Los señalamientos del clero, también registrados en la prensa de la época, fueron reforzados por un fenómeno natural acaecido entonces, el avistamiento desde Guadalajara y en dirección a donde se encuentra Zacatecas de una aurora boreal, mismo que fue interpretado como la señal de castigo divino para el estado.

“Dijeron, es que a esos de Zacatecas los está castigando Dios, es un castigo divino porque exclaustraron a los franciscanos, porque los sacaron del convento y aparte porque se están casando al civil”.

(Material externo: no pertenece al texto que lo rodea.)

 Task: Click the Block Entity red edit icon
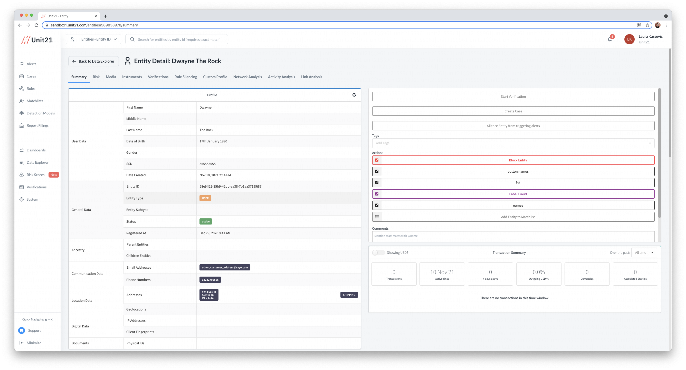[x=377, y=160]

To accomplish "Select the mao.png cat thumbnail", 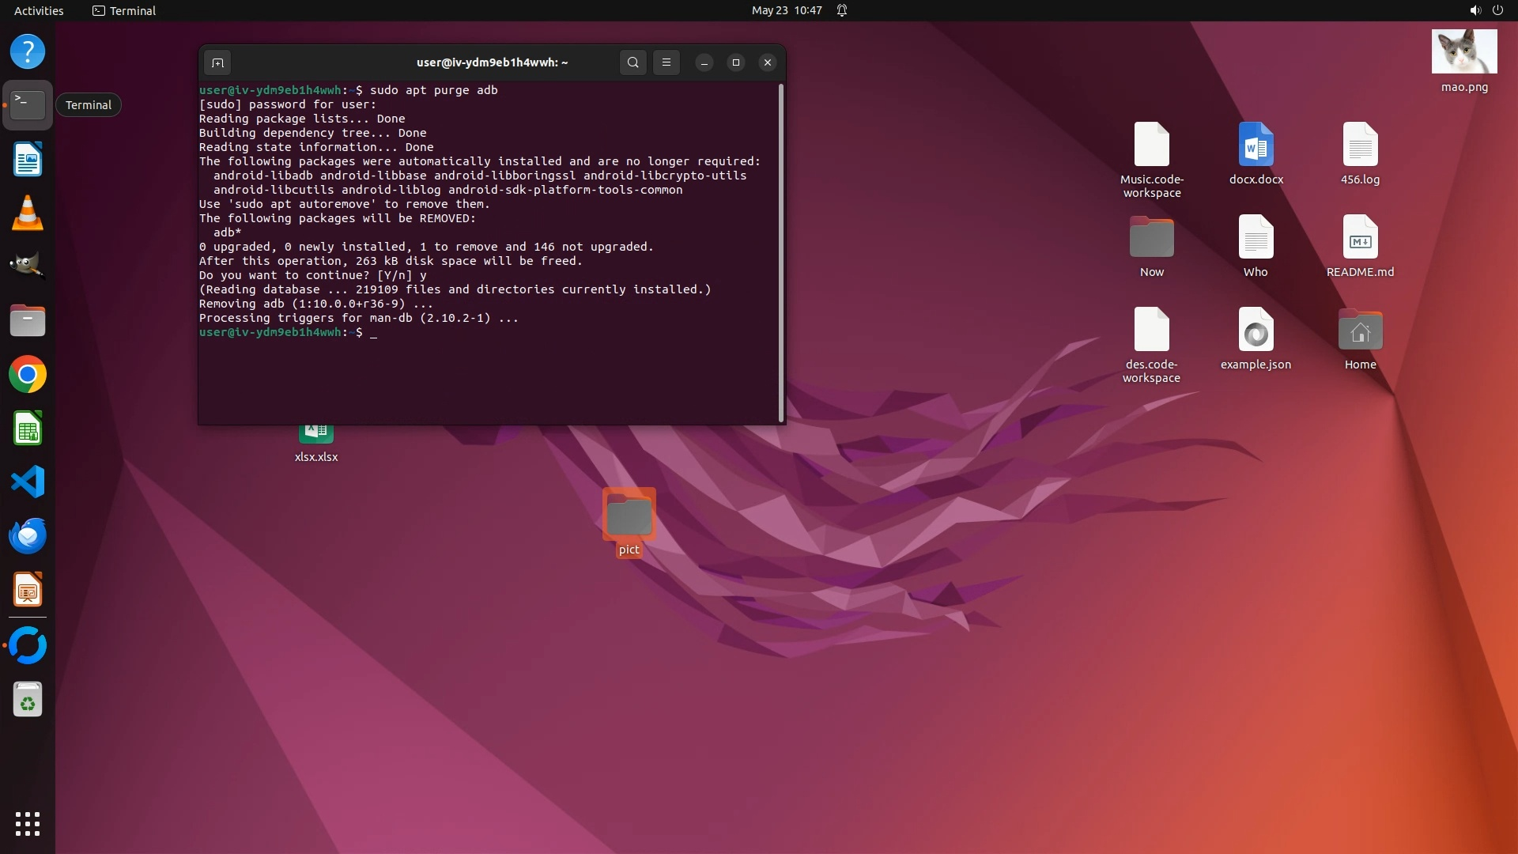I will click(1464, 52).
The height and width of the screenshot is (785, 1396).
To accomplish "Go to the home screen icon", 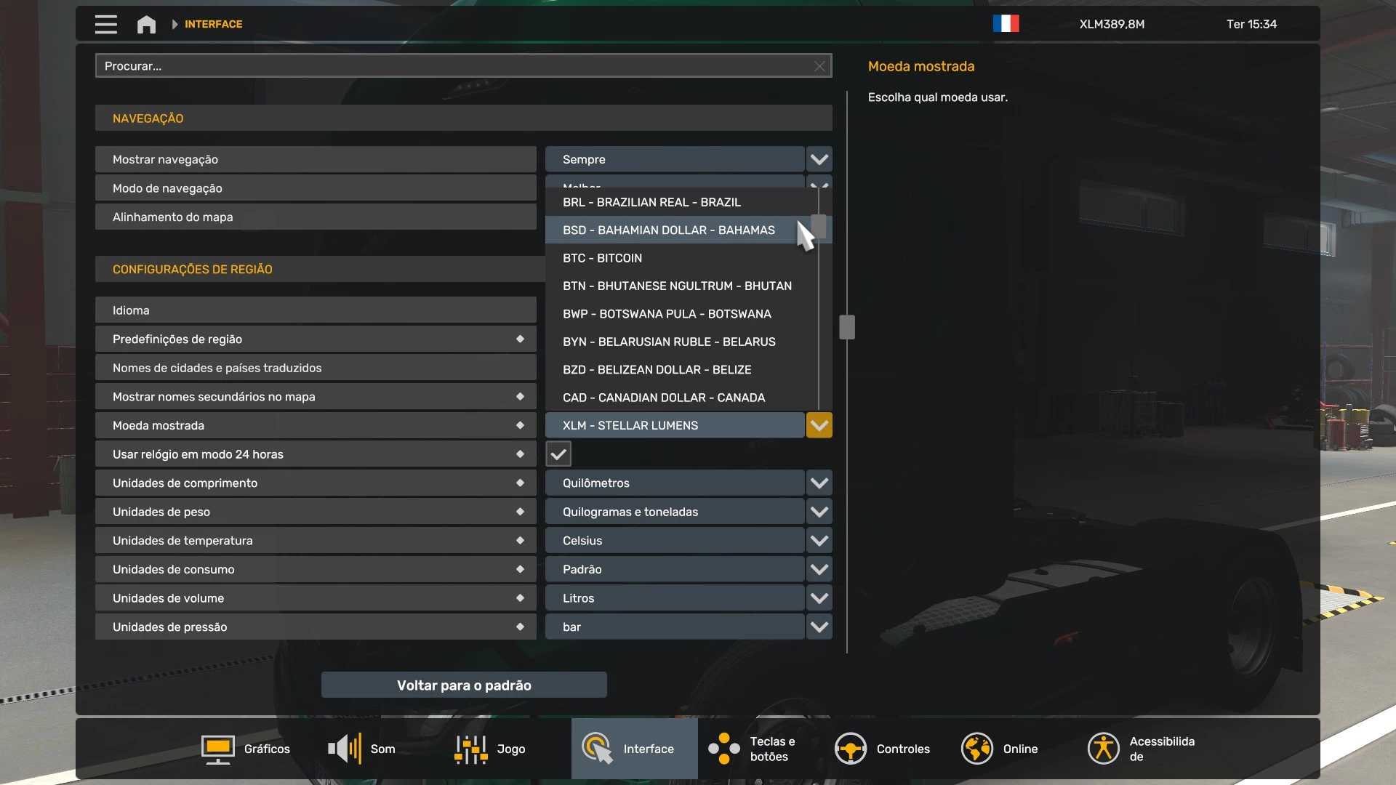I will [x=146, y=24].
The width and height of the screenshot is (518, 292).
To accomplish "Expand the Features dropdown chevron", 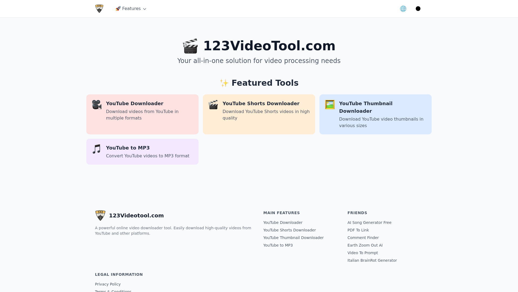I will pyautogui.click(x=145, y=9).
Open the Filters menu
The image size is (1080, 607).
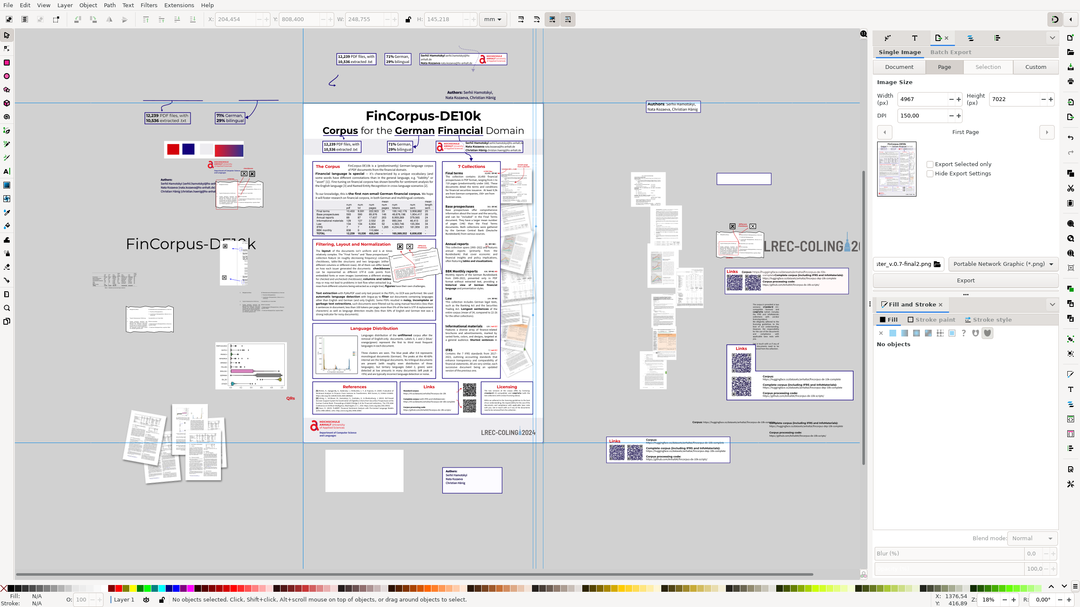(149, 5)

Todo esto y más, contenido en 340 páginas, entre ello, el hallazgo de un músico que espera por su reconocimiento, Carlos Curti, al que se le adeuda la conformación en el país de la primera orquesta típica mexicana y la importación a México de las estudiantinas, todo ocurrido en Zacatecas, esperan por su publicación y grabación musical.

La intervención en la vida musical del estado de Curti, significó dice Sonia Medrano, “toda una revolución” porque también fue promotor de la zarzuela donde insertara temas mexicanos.

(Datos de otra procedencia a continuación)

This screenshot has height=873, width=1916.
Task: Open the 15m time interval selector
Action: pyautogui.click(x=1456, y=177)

La coyuntura de su participación, además como director de la banda municipal, tiene que ver con otro episodio interesante que rescata, el exilio de Fernando Villalpando luego de que a la muerte de Trinidad García de la Cadena, le dedicara a éste una misa y una marcha, hechos que ocasionaron se le considerara persona non grata por el porifirismo zacatecano, entonces encabezado localmente por el gobernador Morfín Chávez, pues García de la Cadena había tenido una intentona de alzamiento contra el dictador Díaz en 1886.

Sonia Medrano Ruiz, dentro de su interés por recuperar el acervo musical de Zacatecas, ha grabado las producciones discográficas Canciones de Manuel M. Ponce, Danzas mexicanas del siglo 19, volumen 1 y 2; el audiocassete Cantos infantiles de F. Pichardo; De tragedia, pasión, añoranza y otras noticias, algunas de ellas acompañada por Luis Díaz Santa Ana. Y con Pablo Parga, otro material donde interpreta un tema acerca de la identidad de los migrantes zacatecanos.

Derivado de Música, ideas e historia en Zacatecas. Siglos 19 y 20. Himnos, canciones, mañanas y corridos, adelanta, pudieran surgir varios materiales de grabación, que enumera en las colecciones de cantos infantiles de Manuel M. Ponce, Fernando Villalpando y Ernesto Elorduy, y los cantos a la juventud de este último y los correspondientes de Jesús Alejandri.